Namun, pembangunan yang bertumpu pada industri ekstraktif membawa serta paradoks. Satu sisi menampilkan wajah kemajuan ekonomi—pertumbuhan dua digit, ekspor melonjak, dan modernisasi infrastruktur. Di sisi lain, ia meninggalkan jejak kerusakan ekologis, keterasingan masyarakat adat, dan ketimpangan sosial. Kasus Gebe, Maba, dan Weda mengilustrasikan wajah ambivalen dari apa yang disebut “proyek pembangunan”.

Nama Sherly Tjoanda, politisi perempuan asal Maluku Utara, kerap muncul sebagai representasi elite yang memegang peran penting dalam konfigurasi ekonomi-politik daerah ini. Sebagai aktor kunci dalam investasi pertambangan dan perumusan arah kebijakan daerah, kehadirannya juga membuka perdebatan tentang bagaimana pembangunan dikendalikan dan kepada siapa ia berpihak.

Melalui artikel ini, saya menyoroti arah pembangunan Maluku Utara melalui dua pendekatan yakni Kapitalisme Ekstraktif dan Alienasi Ekologis (Marx & Clarke), serta Patronase Politik dan Negara Bayangan (Liddle & Schulte Nordholt).

Pendekatan tersebut relevan digunakan untuk meneropong dan menjelaskan relasi kuasa antara aktor negara, elite lokal seperti Sherly Tjoanda, serta rakyat yang terdampak pembangunan.

Memotret peran Sherly Tjoanda dalam Pendekatan Marx dan Clarke Karl Marx menekankan bahwa kapitalisme dibangun di atas pemisahan manusia dari sarana produksinya, terutama tanah dan ruang hidup. Ini menjadi fondasi dari apa yang disebut kapitalisme ekstraktif, di mana eksploitasi sumber daya alam menjadi basis akumulasi.

Dalam kerangka ini, Maluku Utara dikonstruksi bukan sebagai ruang kehidupan, melainkan sebagai “lumbung logam global”. Lebih dari 95.000 hektare wilayah Halmahera Tengah telah dikuasai oleh izin usaha pertambangan (IUP), termasuk PT IWIP yang memiliki konsesi 45.045 ha. Di Pulau Gebe dan Maba, hutan adat berubah menjadi kawasan tambang nikel, sementara wilayah tangkap nelayan di Teluk Weda dan Pulau Pakal terganggu oleh sedimentasi dan pencemaran industri.
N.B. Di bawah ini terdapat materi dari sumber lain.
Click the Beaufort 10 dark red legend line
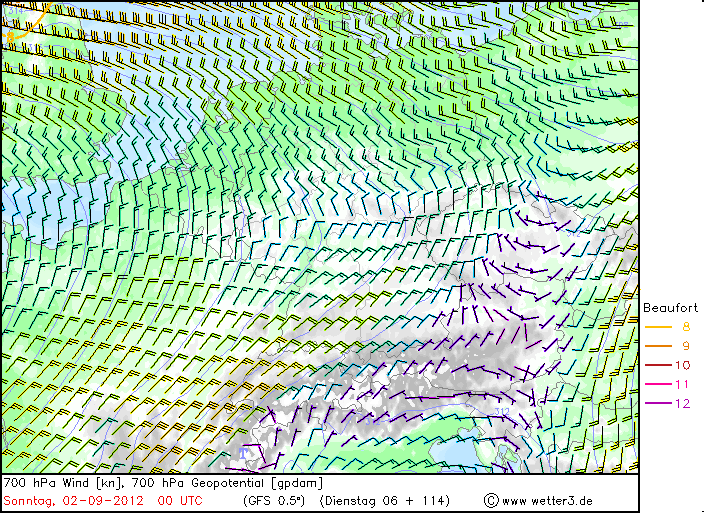 [x=658, y=365]

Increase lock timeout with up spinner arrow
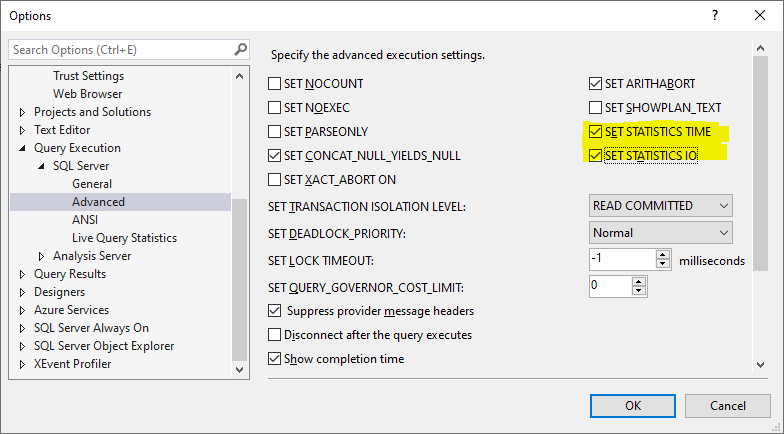point(663,255)
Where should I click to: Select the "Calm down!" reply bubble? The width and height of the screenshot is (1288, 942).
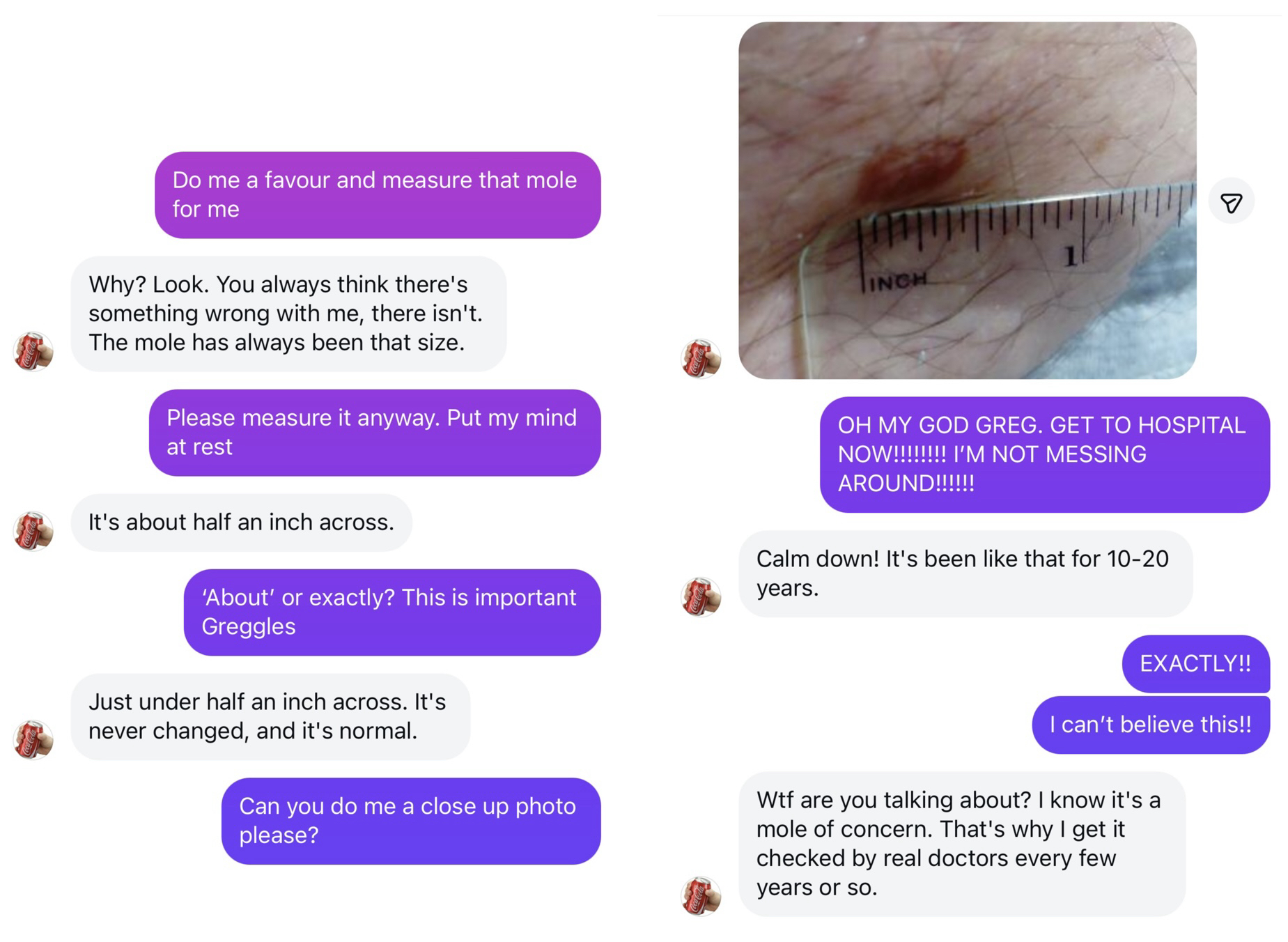coord(965,573)
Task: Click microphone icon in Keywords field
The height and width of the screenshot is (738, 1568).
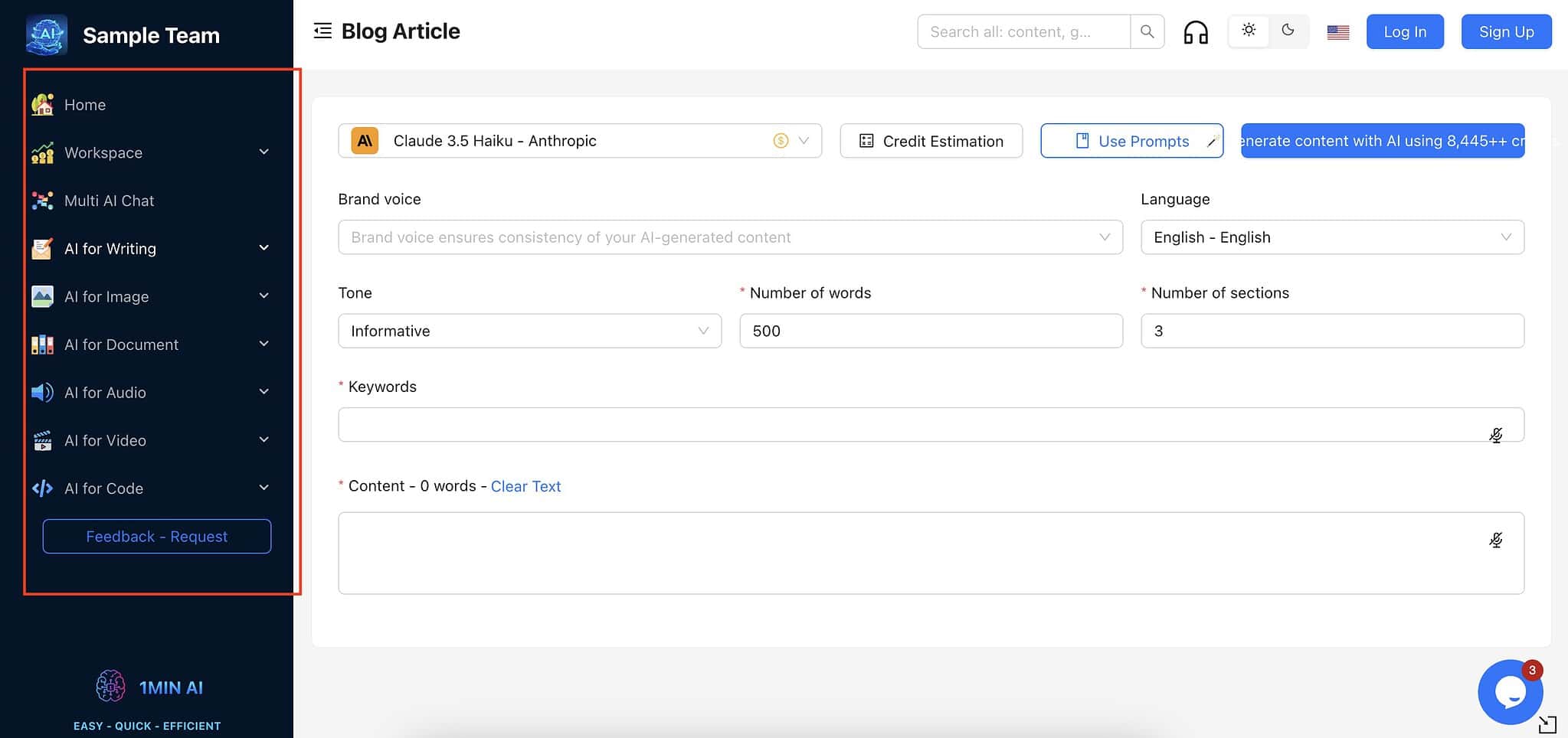Action: pyautogui.click(x=1495, y=435)
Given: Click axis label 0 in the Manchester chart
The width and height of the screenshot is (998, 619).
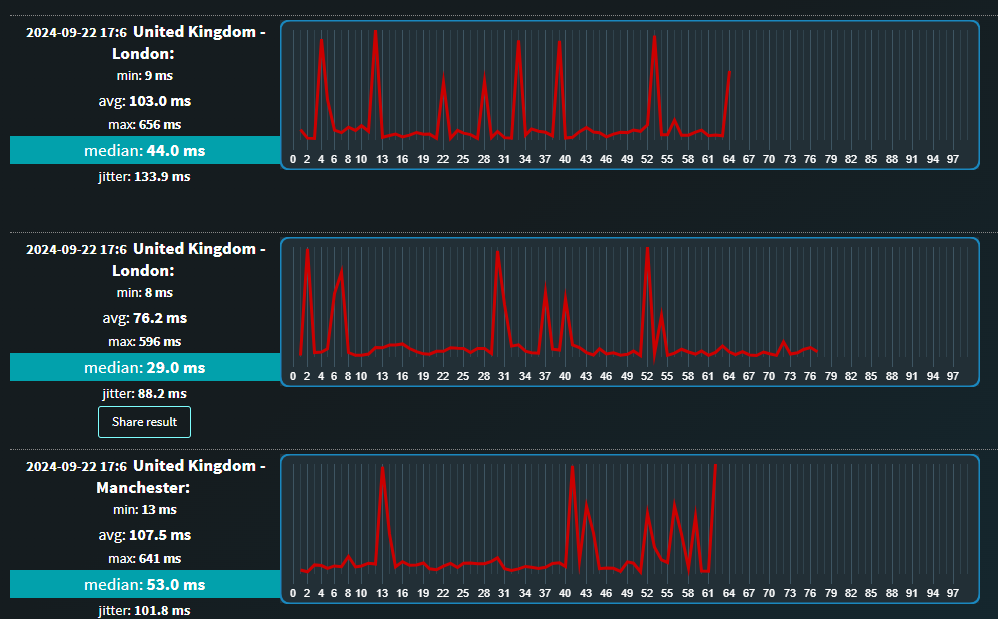Looking at the screenshot, I should (x=293, y=593).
Data dari JATAM, WALHI dan Trend Asia (2023) mencatat deforestasi masif, pencemaran air tanah, dan migrasi ekologis masyarakat desa yang terdampak. Lebih dari 1.126 ha lahan di Gebe dan sekitarnya berubah fungsi hanya dalam lima tahun terakhir.

Simon Clarke menyebut bahwa kapital bukan benda mati, tetapi relasi sosial yang hidup. Smelter, pelabuhan, dan jalan industri bukan sekadar infrastruktur, tetapi simbol dominasi atas ruang dan tubuh masyarakat. Ketika masyarakat adat kehilangan hak ulayat, dan nelayan tak lagi punya akses ke laut, maka yang terjadi adalah alienasi ekologis yakni keterasingan total dari lingkungan yang menopang kehidupan mereka.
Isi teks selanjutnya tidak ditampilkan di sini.